Farah Karimi, una iraní, nacida en 1960, que luchó contra el Sha y Jomeini -perteneció al MKO, los Muyahidines del Pueblo-, es ahora miembro del GroenLinks (Izquierda Verde), en el Parlamento holandés. En «El secreto del fuego. Mi vida contra el fanatismo islámico» (Espasa), Chris Keulemans narra la biografía de una mujer cuya vida ha estado abarrotada de peligros: huida, estando embarazada, de la República Islámica a través de las montañas del Kurdistán, hasta llegar a Irak, seguir hasta Turquía, Francia, Alemania y, finalmente, Holanda. Un viaje no precisamente de placer junto a un marido que la amenazó de muerte ya en Europa, cuando ella decidió abandonar el MKO, porque se negaba a ser «un instrumento del que abusan para lograr objetivos». Hoy se considera «una persa holandesa».
-¿Practica la religión musulmana?
-Ya no.
-¿Alguna otra?
-No.
Para la entrevista, luce un vestido verde bajo la rodilla, y una sobrecamisa blanca. Piensa que haber salido adelante políticamente y frente a la discriminación se lo debe al hecho de ser madre, algo que le ha impedido perder la esperanza. En su biografía, ataca la cultura de la muerte del fanatismo islámico, pero no deja atrás a los Estados Unidos de Bush. ¿No le perjudica ser tan sincera? «Hablo en calidad de política holandesa y me baso en lo adquirido durante mi existencia. Mi sinceridad me da fuerza en el mundo, o eso creo». Ataca a Bush, porque no considera adecuada su batalla contra el terror. «Mire, dice, los terroristas tienen su agenda propia antidemocrática y la política del presidente estadounidense no consigue más que alentar a nuevos terroristas».
Si se le dice que Al-Zawahiri ha instado a los musulmanes del mundo a conquistar Occidente responde que «ve el peligro de la agenda antidemocrática que se produce en el mundo islámico, aunque los palestinos tienen derecho a recuperar la propia dignidad.

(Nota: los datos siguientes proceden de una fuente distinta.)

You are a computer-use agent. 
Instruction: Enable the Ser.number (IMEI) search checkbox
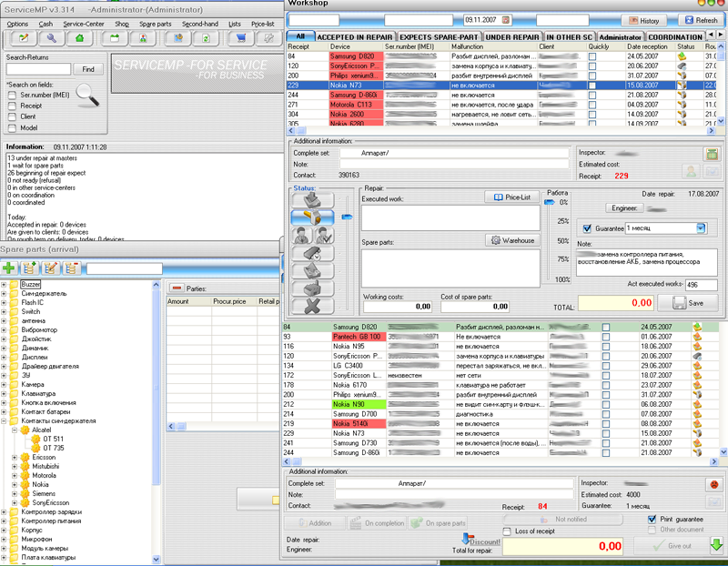[13, 94]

No estoy entre quienes se ponen histéricos ante la perspectiva de que los atentados islamistas van a tocar los fundamentos de la sociedad occidental». ¿No lo han hecho ya? «En Holanda, vimos la maravillosa reacción de la gente tras los atentados del 11-M. España vivió durante muchos años una dictadura y quiere vivir en democracia. Bush coarta la libertad de los ciudadanos en su batalla contra el terror. Lo hace en un país demócrata, pero están en el poder los neoconservadores, que tienen una agenda ideológica con la que han propalado un montón de mentiras, y la verdad es un valor esencial en Occidente. El MKO, por ejemplo, pasó de ser en los 80 un movimiento de resistencia a organización terrorista después...

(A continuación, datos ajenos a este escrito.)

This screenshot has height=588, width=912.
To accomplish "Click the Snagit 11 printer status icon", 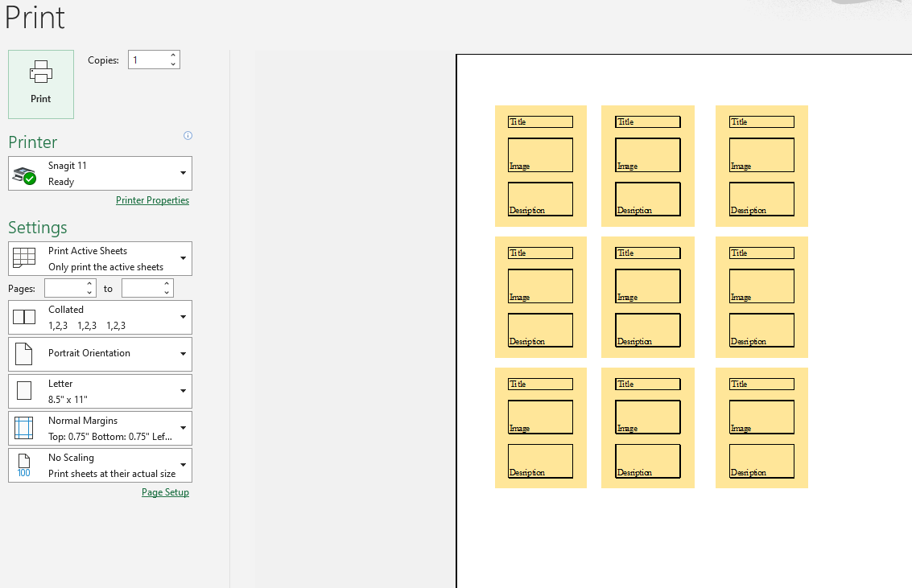I will tap(25, 175).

Si se le comenta el hecho de que los musulmanes luchen entre sí en Irak; que Bin Laden y los talibanes sean enemigos de los ayatolás chiíes de Irán, es decir, que no haya un bloque homogéneo, ¿puede esto ser el talón de Aquiles del terrorismo? «Existe el islam religioso, el político y el de la identidad cultural. La discusión sobre el Islam político debe basarse en cómo democratizarlo, no en demonizarlo. Turquía es un buen ejemplo. Y un mal ejemplo es que EE.UU. sostenga regímenes dictatoriales como Arabia Saudí, Egipto, Qatar...»
Comenta que en Occidente también se da un cierto fundamentalismo cristiano. En Holanda, hay un partido que no permite que sus mujeres vayan al Parlamento, claro que se les ha retirado la subvención estatal. Sobre Ayan Hirsi Alí, somalí y diputada holandesa -autora del libro «Yo acuso»-, hasta que perdió la ciudadanía del país, piensa que «tenía una acusación muy parcial contra el islam y se convirtió en el miembro más importante de un grupo de opinión que llevaba todos los problemas sociales de Holanda a la cuestión islam versus Occidente. Perdió la ciudadanía porque una ley permite retirársela a quienes la obtienen mintiendo y ella lo hizo sobre su apellido». El asesinato de Theo van Gogh, en Holanda, a manos de un fundamentalista, la hizo reaccionar con «puro odio», aunque añade que van Gogh era un miembro importante de la «sociedad antiislam» holandesa: «Concentrarse contra el islam en Holanda es un camino sin salida».
De la abogada iraní Shirin Ebadi, Nobel de la Paz en 2003, que no abandona sus creencias musulmanas, pero batalla por una sociedad democrática en su tierra natal, afirma que «Ebadi es más peligrosa para los ayatolás que los radicales apóstatas».